3. Internat der Benediktinerabtei Ettal
Wer nach Ettal kommt, dem springt zunächst die idyllische Lage zwischen dem Skiort Garmisch-Partenkirchen und Oberammergau (Passionsfestspiele) ins Auge. Dann sieht er die bekannte Klosterkirche, wo sich das Internat des Mönchordens der Benediktiner befindet. Doch das Internat in Ettal hat mehr zu bieten. Christliche Werte und soziale Kompetenz sollen unter anderem durch Philosophie und Sport sowie körperliche Arbeit für die Erhaltung des nahen Bergwalds vermittelt werden. Jeder Schüler soll ein Musikinstrument lernen.

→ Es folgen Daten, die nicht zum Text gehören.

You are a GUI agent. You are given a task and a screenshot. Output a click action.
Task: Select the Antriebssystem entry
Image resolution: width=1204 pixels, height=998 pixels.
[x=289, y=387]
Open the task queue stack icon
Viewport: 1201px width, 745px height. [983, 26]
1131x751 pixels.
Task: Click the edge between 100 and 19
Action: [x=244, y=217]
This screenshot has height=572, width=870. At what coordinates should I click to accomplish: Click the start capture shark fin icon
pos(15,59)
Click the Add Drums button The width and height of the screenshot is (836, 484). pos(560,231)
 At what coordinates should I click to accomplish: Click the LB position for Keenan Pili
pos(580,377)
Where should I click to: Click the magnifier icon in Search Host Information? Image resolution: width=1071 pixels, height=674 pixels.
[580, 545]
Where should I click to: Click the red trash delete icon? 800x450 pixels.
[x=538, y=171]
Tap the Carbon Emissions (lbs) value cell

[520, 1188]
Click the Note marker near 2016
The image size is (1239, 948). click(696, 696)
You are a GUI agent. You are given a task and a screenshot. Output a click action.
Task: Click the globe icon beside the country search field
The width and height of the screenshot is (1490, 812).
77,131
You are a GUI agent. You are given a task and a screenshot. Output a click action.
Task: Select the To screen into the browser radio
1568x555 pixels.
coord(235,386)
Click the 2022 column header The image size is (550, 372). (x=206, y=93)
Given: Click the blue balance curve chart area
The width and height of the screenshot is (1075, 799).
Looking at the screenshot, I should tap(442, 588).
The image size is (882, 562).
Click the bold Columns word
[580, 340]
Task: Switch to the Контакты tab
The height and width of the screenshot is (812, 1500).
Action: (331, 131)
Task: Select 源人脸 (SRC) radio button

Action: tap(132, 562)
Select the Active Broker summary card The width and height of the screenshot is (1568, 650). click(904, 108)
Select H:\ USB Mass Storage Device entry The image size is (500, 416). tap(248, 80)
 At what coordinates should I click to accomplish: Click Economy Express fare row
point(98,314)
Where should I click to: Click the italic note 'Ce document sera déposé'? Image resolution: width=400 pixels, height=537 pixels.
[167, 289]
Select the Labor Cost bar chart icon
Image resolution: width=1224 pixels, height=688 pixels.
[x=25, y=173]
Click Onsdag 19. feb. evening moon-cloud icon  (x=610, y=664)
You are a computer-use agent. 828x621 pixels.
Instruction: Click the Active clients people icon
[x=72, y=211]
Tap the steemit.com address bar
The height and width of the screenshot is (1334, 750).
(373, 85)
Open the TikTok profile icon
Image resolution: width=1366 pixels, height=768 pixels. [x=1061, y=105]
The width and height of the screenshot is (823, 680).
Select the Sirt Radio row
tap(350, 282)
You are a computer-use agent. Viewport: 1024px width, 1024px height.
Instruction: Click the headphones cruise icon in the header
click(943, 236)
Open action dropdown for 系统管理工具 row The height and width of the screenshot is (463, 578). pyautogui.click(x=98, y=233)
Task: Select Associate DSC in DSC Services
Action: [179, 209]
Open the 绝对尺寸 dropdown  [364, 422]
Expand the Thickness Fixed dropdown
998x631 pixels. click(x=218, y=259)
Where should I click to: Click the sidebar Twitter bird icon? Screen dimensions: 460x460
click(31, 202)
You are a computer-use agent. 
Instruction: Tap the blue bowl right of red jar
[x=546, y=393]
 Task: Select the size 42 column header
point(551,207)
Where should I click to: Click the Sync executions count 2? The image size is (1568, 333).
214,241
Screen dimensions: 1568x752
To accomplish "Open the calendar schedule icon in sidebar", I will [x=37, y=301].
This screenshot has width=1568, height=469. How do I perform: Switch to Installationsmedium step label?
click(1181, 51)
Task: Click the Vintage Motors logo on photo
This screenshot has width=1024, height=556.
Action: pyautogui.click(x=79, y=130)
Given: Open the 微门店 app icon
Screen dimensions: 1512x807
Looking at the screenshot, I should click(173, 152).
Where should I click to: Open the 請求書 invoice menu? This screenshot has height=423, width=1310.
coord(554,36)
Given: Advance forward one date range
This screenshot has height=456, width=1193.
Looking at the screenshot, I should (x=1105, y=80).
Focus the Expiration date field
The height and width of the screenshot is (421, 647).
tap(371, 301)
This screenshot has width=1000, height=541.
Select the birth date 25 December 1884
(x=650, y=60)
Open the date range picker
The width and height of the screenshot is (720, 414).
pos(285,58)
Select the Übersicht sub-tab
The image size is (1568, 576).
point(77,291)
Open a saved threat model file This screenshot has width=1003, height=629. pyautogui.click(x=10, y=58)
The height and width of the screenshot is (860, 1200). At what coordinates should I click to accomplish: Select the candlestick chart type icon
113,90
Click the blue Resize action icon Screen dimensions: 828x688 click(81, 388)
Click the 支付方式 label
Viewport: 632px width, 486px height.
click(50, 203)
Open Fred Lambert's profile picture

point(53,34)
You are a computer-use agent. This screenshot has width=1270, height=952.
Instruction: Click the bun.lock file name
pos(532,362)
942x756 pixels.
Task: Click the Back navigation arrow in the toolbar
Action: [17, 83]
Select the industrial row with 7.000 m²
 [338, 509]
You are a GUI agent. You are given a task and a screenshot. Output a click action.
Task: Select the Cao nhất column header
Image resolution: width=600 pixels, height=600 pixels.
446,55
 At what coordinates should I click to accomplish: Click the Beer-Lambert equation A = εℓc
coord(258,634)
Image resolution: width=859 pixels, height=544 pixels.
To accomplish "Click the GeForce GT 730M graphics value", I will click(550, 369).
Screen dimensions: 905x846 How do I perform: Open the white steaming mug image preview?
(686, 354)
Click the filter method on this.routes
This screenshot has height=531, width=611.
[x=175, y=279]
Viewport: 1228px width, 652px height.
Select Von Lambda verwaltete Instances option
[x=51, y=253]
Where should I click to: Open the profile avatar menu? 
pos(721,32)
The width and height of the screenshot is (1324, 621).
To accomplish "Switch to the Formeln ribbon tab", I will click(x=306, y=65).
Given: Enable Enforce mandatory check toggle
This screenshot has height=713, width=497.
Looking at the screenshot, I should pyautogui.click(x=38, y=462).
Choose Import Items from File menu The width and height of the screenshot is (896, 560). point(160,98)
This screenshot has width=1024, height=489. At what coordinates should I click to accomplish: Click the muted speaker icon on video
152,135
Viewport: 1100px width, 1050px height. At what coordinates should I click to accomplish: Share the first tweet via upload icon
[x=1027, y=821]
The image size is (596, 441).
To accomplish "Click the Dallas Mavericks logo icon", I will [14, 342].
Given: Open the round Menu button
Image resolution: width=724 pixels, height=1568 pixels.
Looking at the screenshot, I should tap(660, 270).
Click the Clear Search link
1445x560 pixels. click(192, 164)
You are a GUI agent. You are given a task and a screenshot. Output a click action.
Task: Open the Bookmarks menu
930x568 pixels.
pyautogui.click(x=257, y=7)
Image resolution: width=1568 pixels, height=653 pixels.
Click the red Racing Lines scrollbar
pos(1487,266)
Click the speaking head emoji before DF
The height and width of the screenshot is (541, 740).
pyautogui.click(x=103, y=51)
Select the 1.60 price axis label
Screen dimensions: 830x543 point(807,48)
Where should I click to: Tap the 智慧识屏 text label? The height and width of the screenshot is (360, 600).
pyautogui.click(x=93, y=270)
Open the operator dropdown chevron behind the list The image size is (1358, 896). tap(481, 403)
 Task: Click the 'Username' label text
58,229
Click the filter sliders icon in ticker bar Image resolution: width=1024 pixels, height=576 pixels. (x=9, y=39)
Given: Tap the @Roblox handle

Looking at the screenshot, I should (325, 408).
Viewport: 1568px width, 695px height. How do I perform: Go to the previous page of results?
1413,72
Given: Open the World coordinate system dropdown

Frühere Schüler: Klaus von Dohnanyi und Eugen Roth

4. Landschulheim am Solling
Im niedersächsischen Holzminden arbeiten etwa 50 Pädagogen, die Lehrer und Erzieher in einer Person sind. Ungewöhnlich ist schon das Angebot an Fächern für eine moderne Managementkompetenz (Rhetorik, Selbstmanagement und analytisches Denken) und an Neigungsfächern wie Jagdkunde, Graffiti und Menschenrechte. Aber aus der Masse der Internate ragt der handwerkliche Schwerpunkt heraus. In diversen Werkstätten und Ateliers kann der Schüler tischlern, schmieden und töpfern. Zudem wird der Kontakt zu spanischsprachigen Ländern inklusive Schüleraustausch (Spanien, Mexiko) groß geschrieben

5. Kolleg St. Blasien
Am bekanntesten wurde das katholische Kolleg St. Blasien im Südschwarzwald durch den Politiker Heiner Geißler ("Jesuitenschüler"). Die Jesuiten wollten ursprünglich das gesellschaftliche Engagement und Gerechtigkeitsempfinden ihrer Internatsschüler ausbilden. Das Wissen der Schüler soll nicht hauptsächlich der persönlichen Nutzenmaximierung dienen, sondern dem Wohl der Mitwelt. Davon zeugen das philosophische Angebot und die teils verpflichtenden Teilnahmen an Schulgarten, Wetterstation oder Schülerzeitung. Eine besondere Spezialisierung ist die Musik mit Instrumentalklasse, Orchester, Chor und Big Band. Interkulturelle Kompetenzen werden durch einen regelmäßigen Austausch an Lehren und Schüler mit unter anderem China (Chinesisch als Sprache), Belgien und Litauen besonders gefördert.